Cada tridente em seu lugar


Dia desses recebi carta de um leitor colérico, cheia de reclamações porque em texto de minha lavra utilizei uma imagem do tridente de Netuno como recurso ficcional com­parativo. Em sua opinião eu deveria ter usado o tridente de Exu. Mal sabe o leitor que tudo o que se fala sobre Exu está sempre amarrado a uma ponta de mistério, ensina Carolina Cunha. Ele vive em um tempo mágico. Ele próprio é mágico, transforma-se no que quiser e se movimenta num constante vai-e-vém. Assim, naturalmente se tornou mensageiro. Para bem falar de Exu - não seria louca de falar mal - é preciso ser iniciada, saber segredos que, como tais, não devem ser revela­dos. Então, caro leitor, sinto-me mais à vontade para mexer com o tridente de Netuno (patrimônio cultural da humani­dade que a mim também pertence) e, mineiramente, deixo quieto o tridente de Exu. Arma por demais poderosa que funciona por eletromagnetismo. Sou maluca de colocar um negócio desses na minha cabeça?

A carta, entretanto, evocou-me outra lembrança. A do poeta que ao me encontrar no cinema com um grupo de alunos, perguntou-me se achava O homem que copiava, um filme adequado para jovens negros.

É lógico que sim, respondi. A seguir discorri sobre o que me parecia ser o cerne da indagação dele. Seria aquele um filme adequado para discutir com estudantes negros a tensão das relações raciais travadas no Brasil? Na trama, um jovem negro, operador de uma máquina de fotocópias se apaixona por uma garota branca, caixa em um supermercado. A histó­ria se passa no Rio Grande do Sul, local onde seria pouco provável que aquela relação afetiva não fosse notada como algo fora da norma. É fato, ainda, que o autor escorrega feio ao construir o personagem-pai da mocinha como reacioná­rio, explorador da filha e abusador sexual, mas que, suposta­mente, não é racista.

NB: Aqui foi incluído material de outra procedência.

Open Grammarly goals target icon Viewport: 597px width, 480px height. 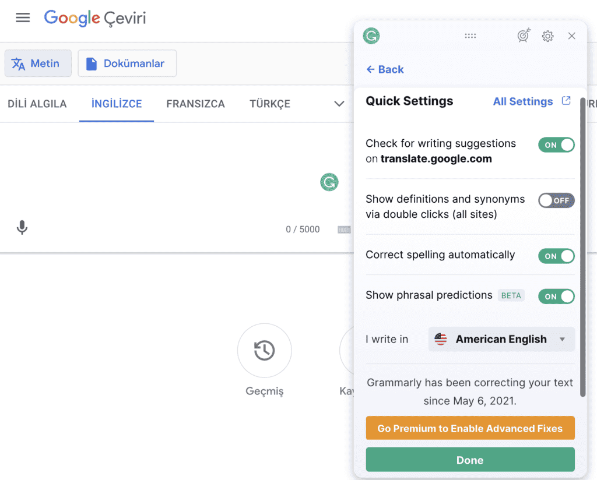[x=524, y=36]
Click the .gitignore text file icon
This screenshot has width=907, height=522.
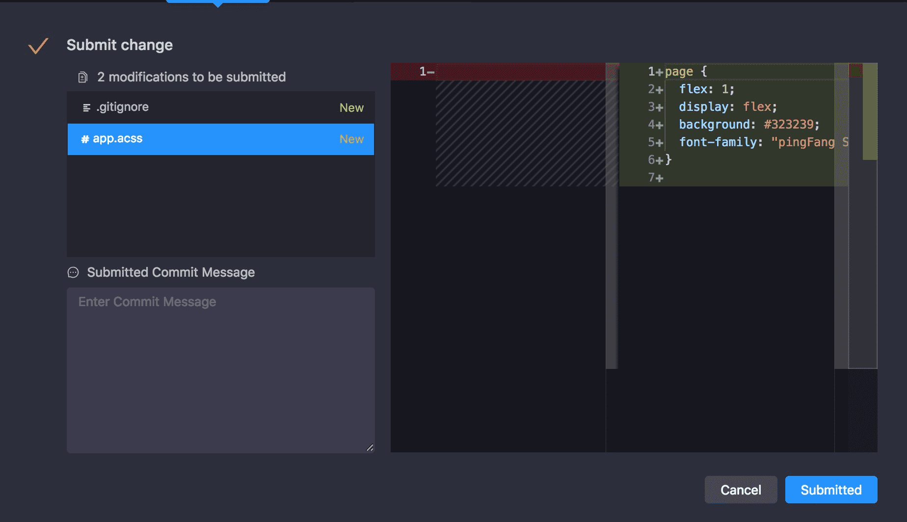pos(86,107)
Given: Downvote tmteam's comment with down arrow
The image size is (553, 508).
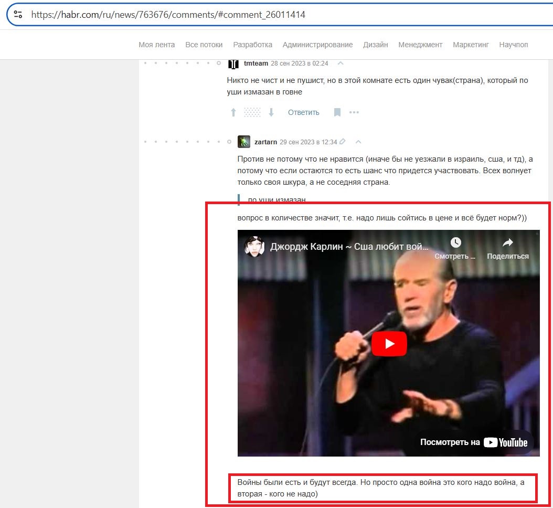Looking at the screenshot, I should (x=271, y=112).
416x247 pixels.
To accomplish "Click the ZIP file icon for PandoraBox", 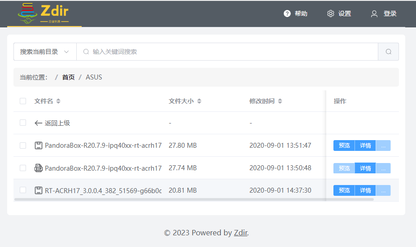I will coord(39,168).
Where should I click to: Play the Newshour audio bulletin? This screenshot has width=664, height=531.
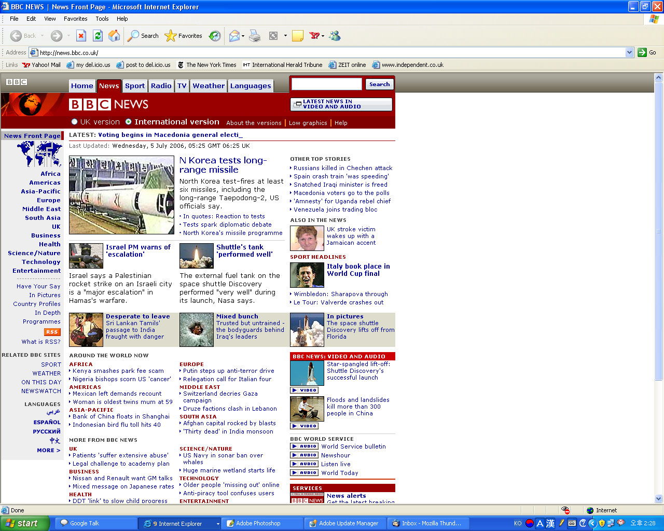pyautogui.click(x=304, y=455)
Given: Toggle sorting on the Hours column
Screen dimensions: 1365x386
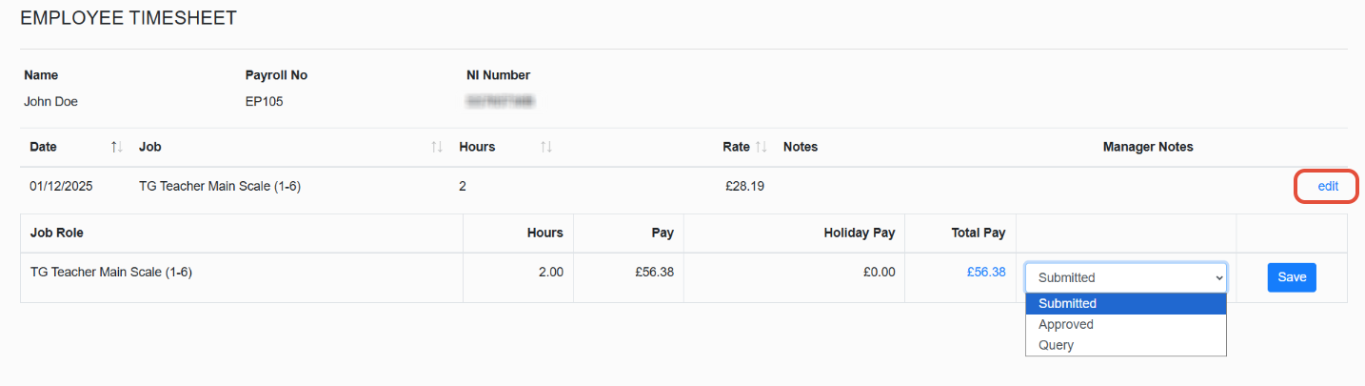Looking at the screenshot, I should 546,147.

Afinal é estranho que um homem branco, cujo caráter já foi descrito, não dê importância ao namoro de sua única filha com um negro pobre e sem futu­ro. Não combina. Entretanto, esta idiossincrasia mesma cons­titui um grande mote para discussão, pois é mais um dos milhões de exemplos da invisibilização dos conflitos raciais no Brasil.

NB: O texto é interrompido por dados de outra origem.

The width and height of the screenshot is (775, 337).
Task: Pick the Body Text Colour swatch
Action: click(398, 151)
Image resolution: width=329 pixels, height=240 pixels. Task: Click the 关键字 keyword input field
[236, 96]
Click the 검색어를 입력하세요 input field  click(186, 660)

Mas o filme tem um mérito inegável, talvez único na produção cinematográfica brasileira. O operador da máqui­na de fotocópias (o homem que copiava) não é um persona­gem negro, mas é representado por um talentoso ator negro, Lázaro Ramos. Como o homem que copiava não tinha uma marca racial, o "normal" seria que ele fosse representado por qualquer talentoso ator branco. Jorge Furtado, o diretor, sub­verteu o limitador pressuposto da dramaturgia nacional, de que atores e atrizes negros (quando conseguem algum espa­ço) devem representar personagens propriamente negros ou papéis subalternos, nos quais "cabe" um negro.

Então, seu poeta, o filme é adequado para discutir a invisibilidade dos conflitos raciais, sim senhor.

(Cada Tridente em seu lugar, p. 19-20).